Saturday, July 10

Not In My House!

After selling the coke to Moses’s connection, Nelson and the boys stopped at a tipple house on Guava Boulevard to toast a job well done. Two of the grogs in the round Nelson bought were laced with a knockout powder...(I'll draw a discreet veil here and give the man some privacy)
Not in my house! That adulteration certainly did not occur in my little shop o' grogs (though plenty of other kinds of adulteries have occured here over the years). I only serve up "extras" at the request of the imbiber, and then I watch him (or her!) drink it down right there (or assist by holding the imbiber's nose). I will be having a word with the barmaids on this matter so that we're all on the same piece of parchment - no "extra somethings for my bosom chums and close pals" nonsense.

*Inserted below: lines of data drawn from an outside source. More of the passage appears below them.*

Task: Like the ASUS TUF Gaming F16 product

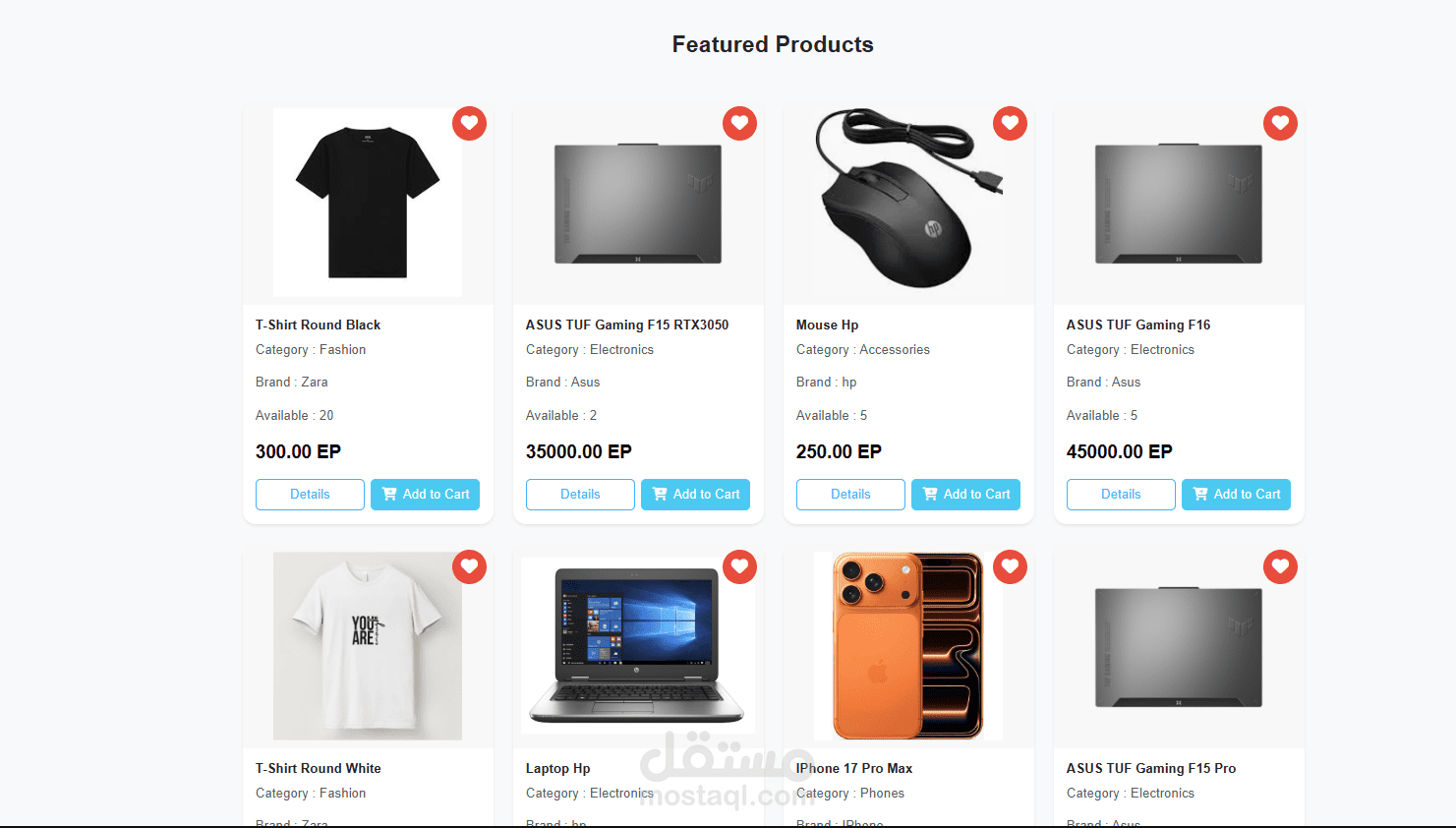Action: pyautogui.click(x=1280, y=123)
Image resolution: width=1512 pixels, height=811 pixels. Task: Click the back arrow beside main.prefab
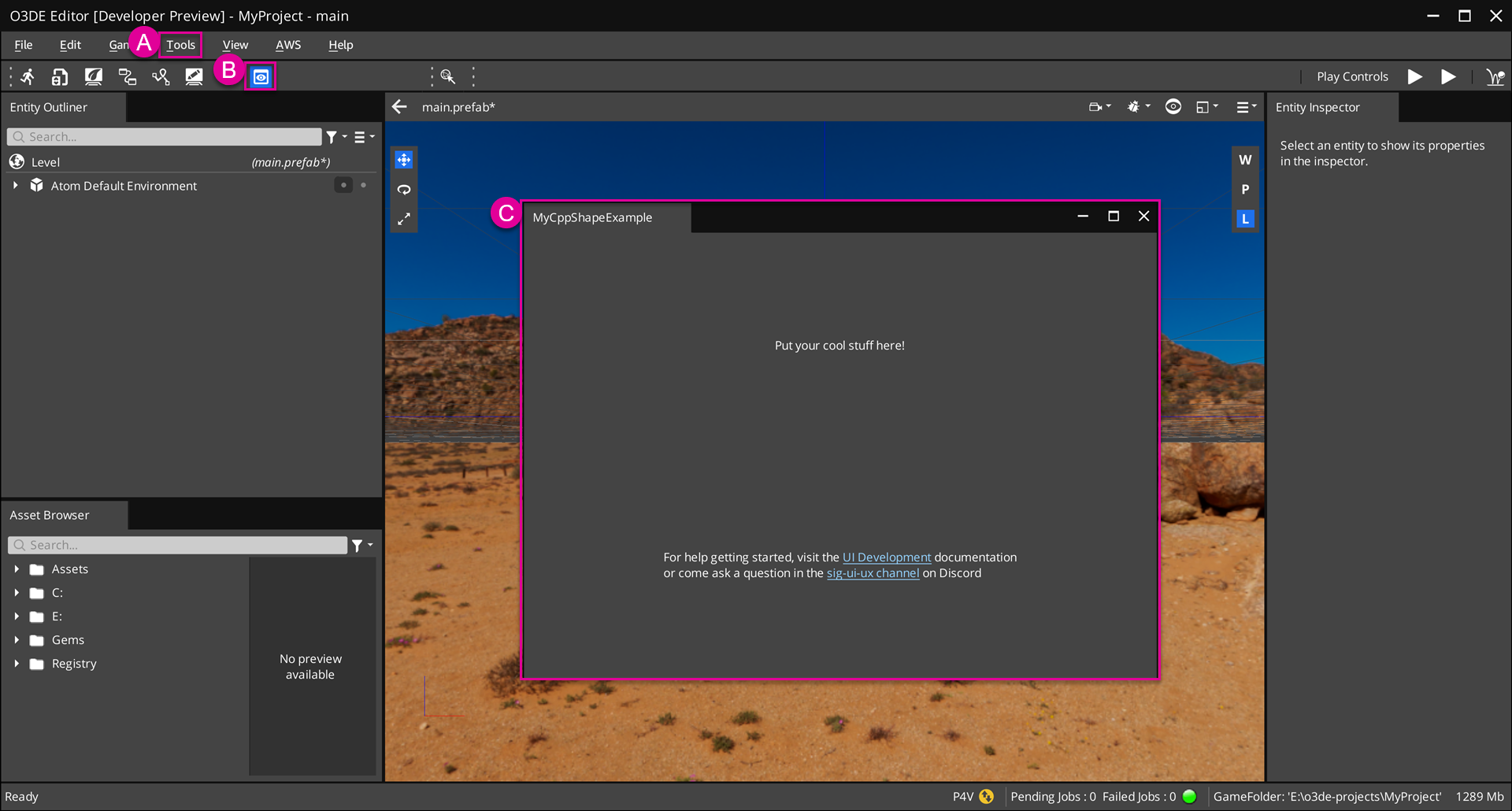[x=400, y=107]
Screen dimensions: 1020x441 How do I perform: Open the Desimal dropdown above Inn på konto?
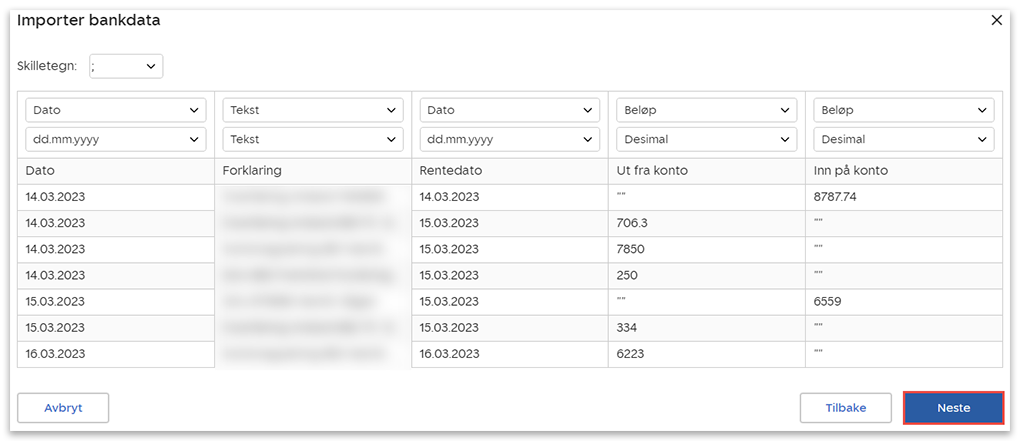click(904, 139)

That is, with the exception of the little drink I like to call the "Bristol UXB:" I ask that my patrons take it out to the back garden before lighting the fuse. Served in plastic go-cups to reduce the chance of injury from shrapnel. Free refills if the cup survives the initial blast (trust me, it won't survive a second).

My cozy little establishment is no mere tipple house... though in strict fairness, it's becoming more of a tittle-tattle house with all the extra staff and their mammalian accoutrements.

But on the subject of dear Gus' latest, it appears that at last they are about to get under weigh and on the hunt again.

5 comments:

Anonymous said...

miz b, i left the inventory sheets underneath the register. the grand marnier squares up, but you're two bottles short of grey goose and the worm's gone from the tequila bottle again. please discuss this with the second shift. i will, however, admit to emptyin' an entire visine bottle into an 'up against the wall redneck mother' that i made for that travelling salesman last nite. he kept tryin' to reach over the juice gun and make free with my accoutrements. and he forgot to tip. *points to the embroidered plaquard hanging over the kegs:* 'tip me or die of thirst.' you may have noticed that he left shortly after that. in the immortal words of lady day: "god bless the child that's got his own." a girl's got to take care of herself in this business. oh, and miz b? could i possibly have tuesday nites off? that's when my group meets--'the monday on tuesday evening ladies embroidery circle and terrorist society' . i'd be much obliged.

snuggs

snuggs

Ginny said...

My dear snuggs,

I shall enquire, but the second shift staff can get a bit shirty about shortages. They were accused (unjustly, as it turned out) when the missing worm was found to have metamorphosed into a butterfly that was drunker than two America West pilots on a 3-day bender. It was cited for flying under the influence and released into the back garden. However, the missing G.G. is a matter of some delicacy. Thank you!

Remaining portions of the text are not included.